Activity >>
Where does the word "Events" show up in the records? Copy every line that has it.

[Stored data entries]
******

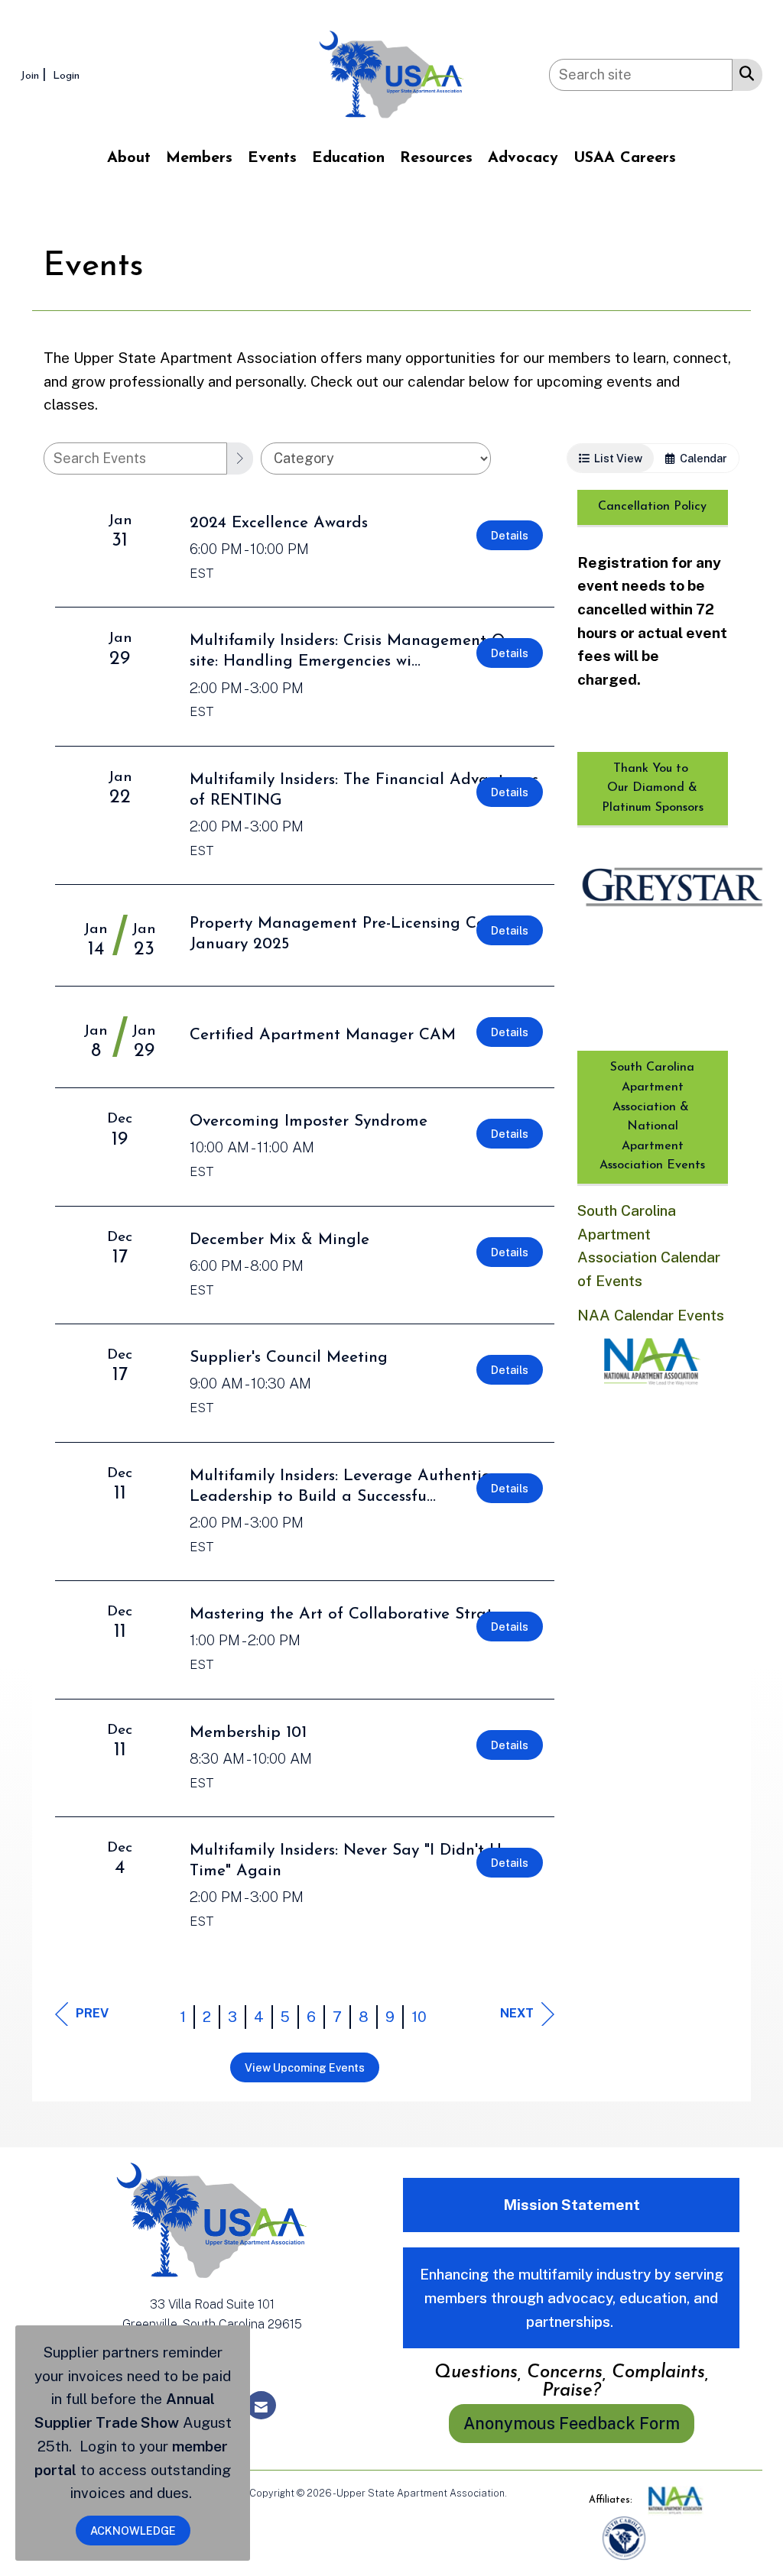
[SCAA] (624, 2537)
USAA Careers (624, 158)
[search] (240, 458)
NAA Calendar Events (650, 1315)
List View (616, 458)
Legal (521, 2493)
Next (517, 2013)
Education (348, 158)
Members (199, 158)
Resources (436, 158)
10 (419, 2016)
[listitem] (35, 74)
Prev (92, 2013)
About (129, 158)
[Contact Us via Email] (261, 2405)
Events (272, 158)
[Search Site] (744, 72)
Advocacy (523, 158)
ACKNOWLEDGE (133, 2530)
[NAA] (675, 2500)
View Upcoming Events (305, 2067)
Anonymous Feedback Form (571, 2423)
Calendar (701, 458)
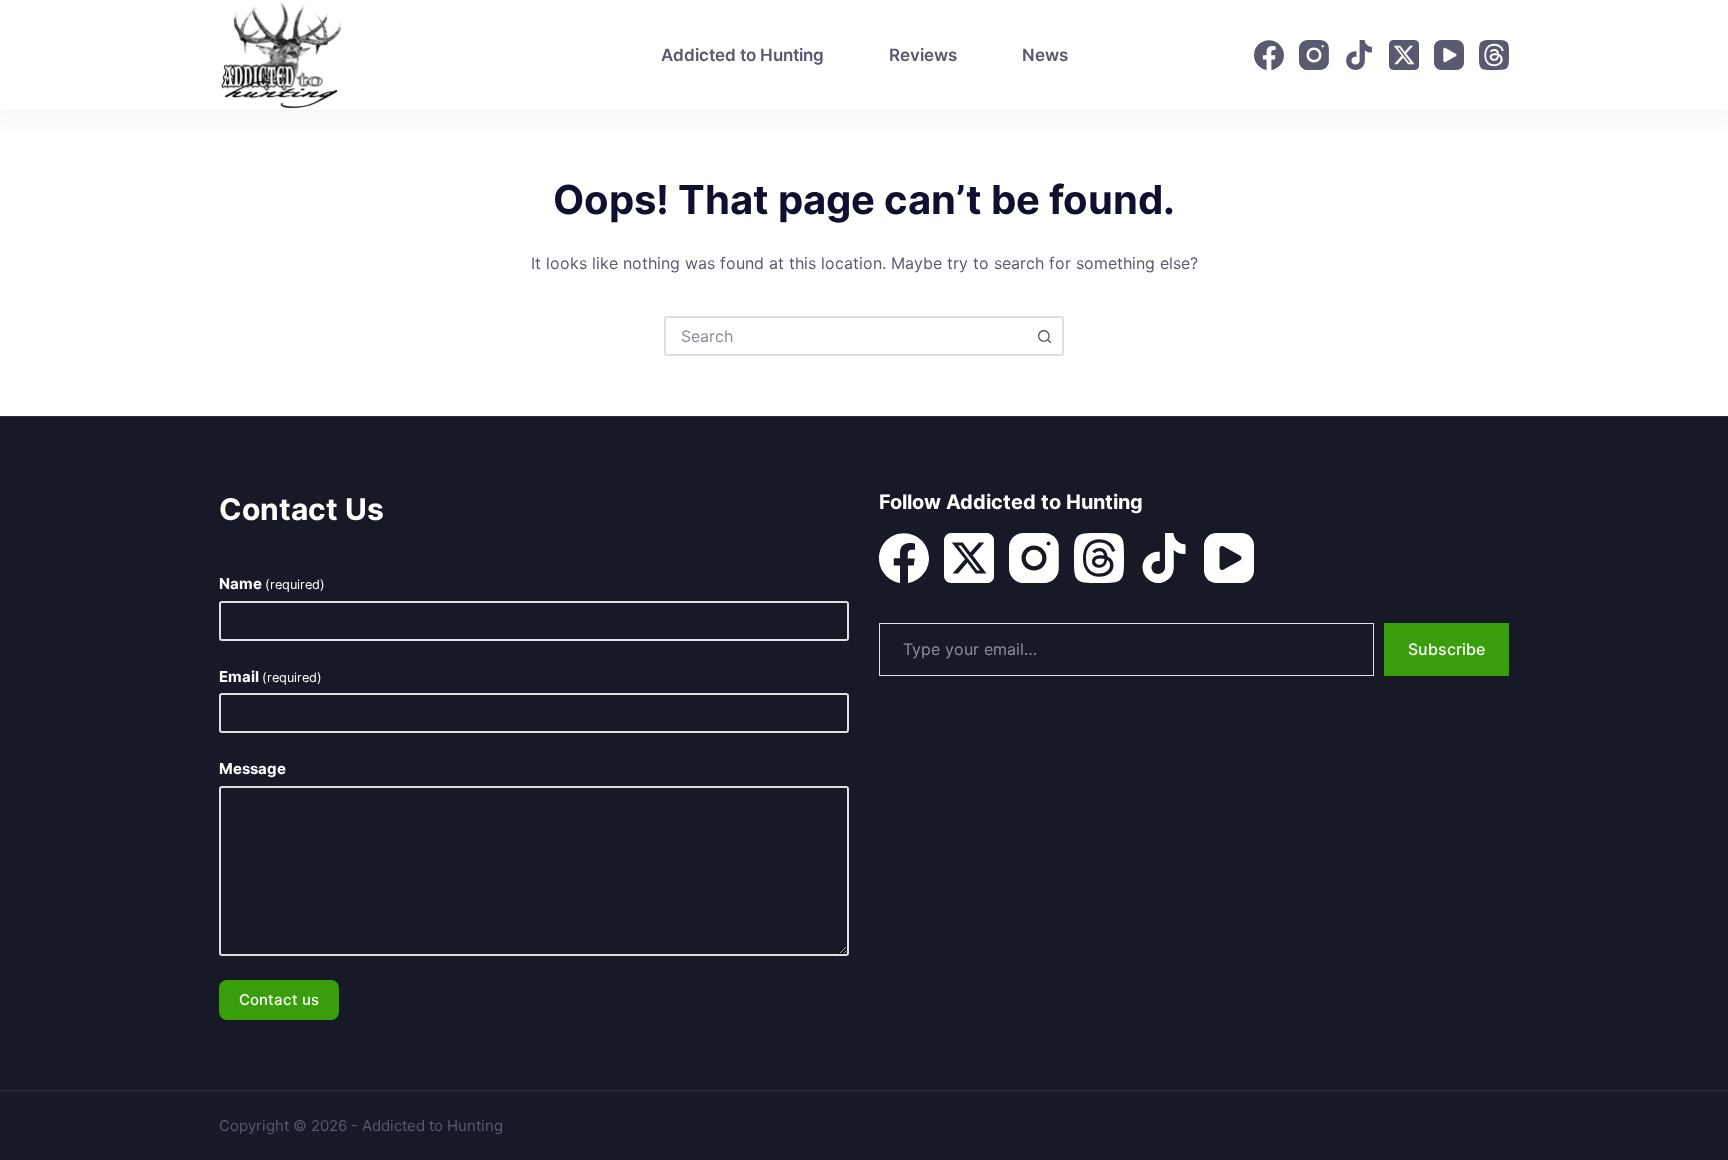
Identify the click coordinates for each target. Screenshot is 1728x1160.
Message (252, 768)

******

Problem solution >>
NAA Calendar Events (650, 1315)
Events (272, 158)
View Upcoming Events (305, 2067)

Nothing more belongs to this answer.